**Task description:**
Copy the records from the beginning through the line containing "click(117, 193)", both ends included, without changing anything.

• • • • • • •

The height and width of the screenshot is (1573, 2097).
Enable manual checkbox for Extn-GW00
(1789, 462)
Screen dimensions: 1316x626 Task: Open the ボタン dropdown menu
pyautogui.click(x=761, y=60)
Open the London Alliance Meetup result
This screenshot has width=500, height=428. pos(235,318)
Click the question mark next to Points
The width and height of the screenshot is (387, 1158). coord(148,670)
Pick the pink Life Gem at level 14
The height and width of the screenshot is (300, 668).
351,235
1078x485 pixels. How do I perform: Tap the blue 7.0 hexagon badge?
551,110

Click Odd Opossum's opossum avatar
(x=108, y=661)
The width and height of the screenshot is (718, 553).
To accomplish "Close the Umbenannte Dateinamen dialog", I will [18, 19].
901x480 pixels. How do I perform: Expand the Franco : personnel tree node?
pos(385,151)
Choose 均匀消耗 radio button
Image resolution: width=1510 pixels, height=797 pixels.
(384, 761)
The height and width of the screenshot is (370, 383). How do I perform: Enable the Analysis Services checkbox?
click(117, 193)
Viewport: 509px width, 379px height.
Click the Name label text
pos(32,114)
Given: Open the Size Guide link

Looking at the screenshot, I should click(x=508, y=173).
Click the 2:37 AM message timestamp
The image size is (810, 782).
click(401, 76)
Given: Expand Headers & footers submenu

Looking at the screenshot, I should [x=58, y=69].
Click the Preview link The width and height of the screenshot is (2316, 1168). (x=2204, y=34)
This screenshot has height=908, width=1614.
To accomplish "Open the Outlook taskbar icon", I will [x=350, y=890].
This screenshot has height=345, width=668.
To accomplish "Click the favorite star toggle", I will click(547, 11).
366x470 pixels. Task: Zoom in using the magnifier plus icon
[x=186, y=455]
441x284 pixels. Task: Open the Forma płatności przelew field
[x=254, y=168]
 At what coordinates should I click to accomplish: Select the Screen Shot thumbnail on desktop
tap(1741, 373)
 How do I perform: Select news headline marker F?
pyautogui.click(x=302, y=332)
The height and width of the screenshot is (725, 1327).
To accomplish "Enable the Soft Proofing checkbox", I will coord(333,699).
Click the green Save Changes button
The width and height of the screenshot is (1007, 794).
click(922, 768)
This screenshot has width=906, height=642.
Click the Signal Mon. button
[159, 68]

• • • • • • •

**Response:**
The height and width of the screenshot is (1573, 2097).
Enable manual checkbox for Extn-GW00
(1789, 462)
Screen dimensions: 1316x626 Task: Open the ボタン dropdown menu
pyautogui.click(x=761, y=60)
Open the London Alliance Meetup result
This screenshot has width=500, height=428. pos(235,318)
Click the question mark next to Points
The width and height of the screenshot is (387, 1158). coord(148,670)
Pick the pink Life Gem at level 14
The height and width of the screenshot is (300, 668).
351,235
1078x485 pixels. How do I perform: Tap the blue 7.0 hexagon badge?
551,110

Click Odd Opossum's opossum avatar
(x=108, y=661)
The width and height of the screenshot is (718, 553).
To accomplish "Close the Umbenannte Dateinamen dialog", I will [18, 19].
901x480 pixels. How do I perform: Expand the Franco : personnel tree node?
pos(385,151)
Choose 均匀消耗 radio button
Image resolution: width=1510 pixels, height=797 pixels.
(384, 761)
The height and width of the screenshot is (370, 383). How do I perform: Enable the Analysis Services checkbox?
click(117, 193)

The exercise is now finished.